SENATE BILL REPORT
SB 5579
As Reported By Senate Committee On:
Commerce & Labor, February 20, 1997
Title: An act relating to benefits for occupational disease.
Brief Description: Amending requirements for applying for benefits for occupational disease.
Sponsors: Senators Schow, Horn, Anderson, Newhouse, Oke and West.
Brief History:
Committee Activity: Commerce & Labor: 2/18/97, 2/20/97 [DP, DNP].
SENATE COMMITTEE ON COMMERCE & LABOR
Majority Report: Do pass.
Signed by Senators Schow, Chair; Horn, Vice Chair; Anderson and Newhouse.
Minority Report: Do not pass.
Signed by Senators Franklin, Fraser and Heavey.
Staff: Jonathan Seib (786-7427)
Background: For an occupational disease claim to be valid under the industrial insurance law, the worker must file the claim within two years after the worker receives written notice from a physician of the existence of the disease and that a claim may be filed. The physician's notice must also state that the worker has two years to file a claim.
The physician must file the occupational disease notice with the Department of Labor and Industries. The department is responsible for forwarding the notice to the worker and the worker's employer, if the employer is self-insured.
Summary of Bill: The requirements under the industrial insurance law for determining the period for filing occupational disease claims are modified. The two-year time period for filing the claim begins when the worker knew or should have known that he or she has an occupational disease. The requirement is deleted that the worker must have written notice from a physician stating that the occupational disease exists and that a claim may be filed in two years from the date of notice. References to filing and distribution of the physician's notice are deleted.
Appropriation: None.
Fiscal Note: Requested on February 12, 1997.

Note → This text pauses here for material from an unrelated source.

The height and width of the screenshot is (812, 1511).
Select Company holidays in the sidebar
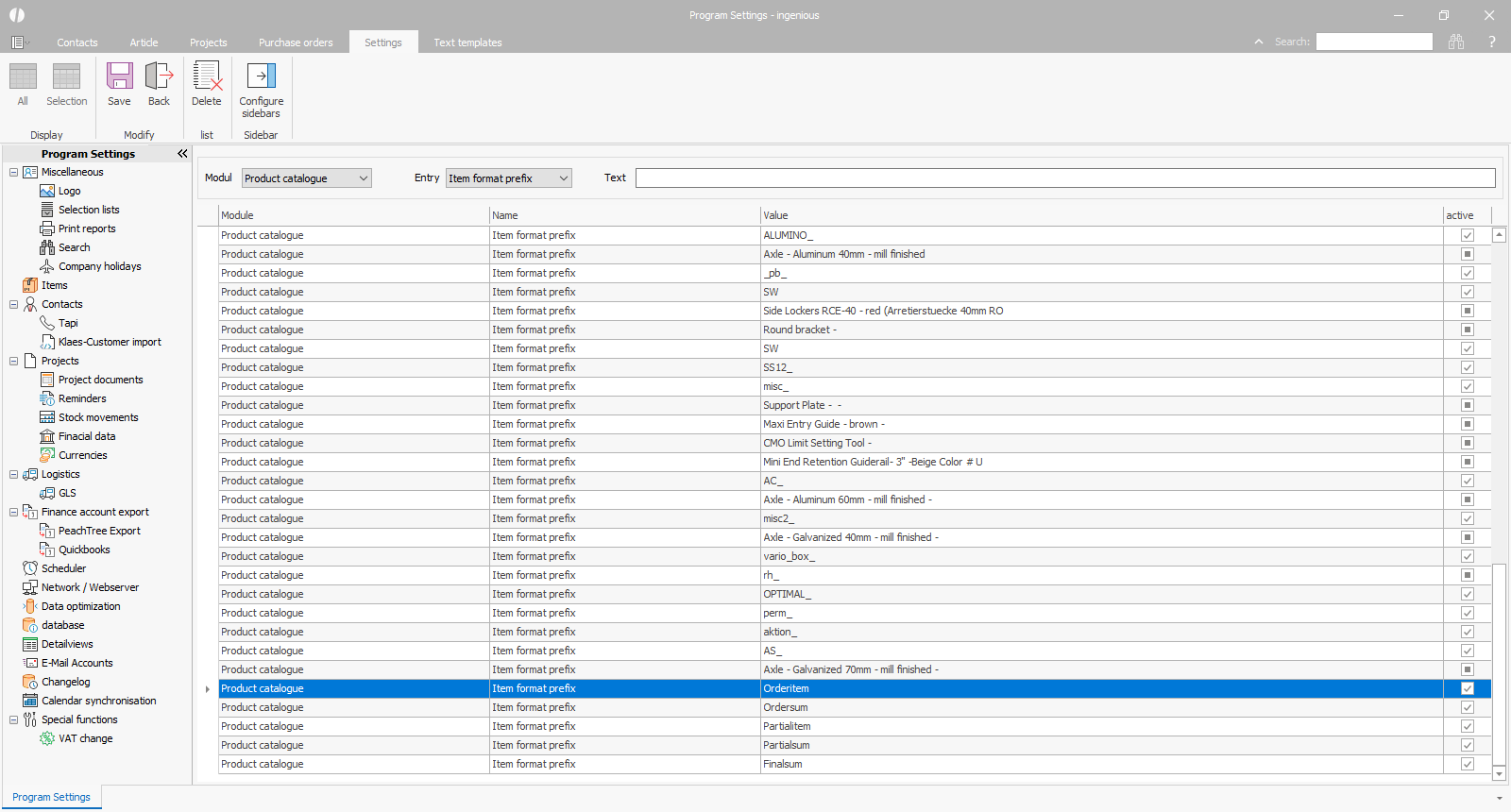pos(99,266)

Effective Date: Ninety days after adjournment of session in which bill is passed.
Testimony For: The bill provides a realistic trigger for the occupational disease claim filing period. The language of the bill is similar to that of many other states, and more lenient than some states. The standard in the bill is a common legal standard that is not difficult to apply. It will provide employers with some certainty that does not exist under current law, without denying legitimate occupational disease claims.
Testimony Against: The requirements under existing law regarding when an occupational disease claim can be filed provide a bright line test not subject to differing interpretations. This avoids litigation and provides injured employees with sure and certain relief. The standard under the bill is vague, unrealistic and difficult to apply.
Testified: PRO: Pam Tellevik, Washington Self Insurers Association; Tom Chapman; CON: Bob Dilger, Washington Construction Trades Council; Robby Stern, Washington Labor Council; Wayne Lieb, Washington State Trial Lawyers Association.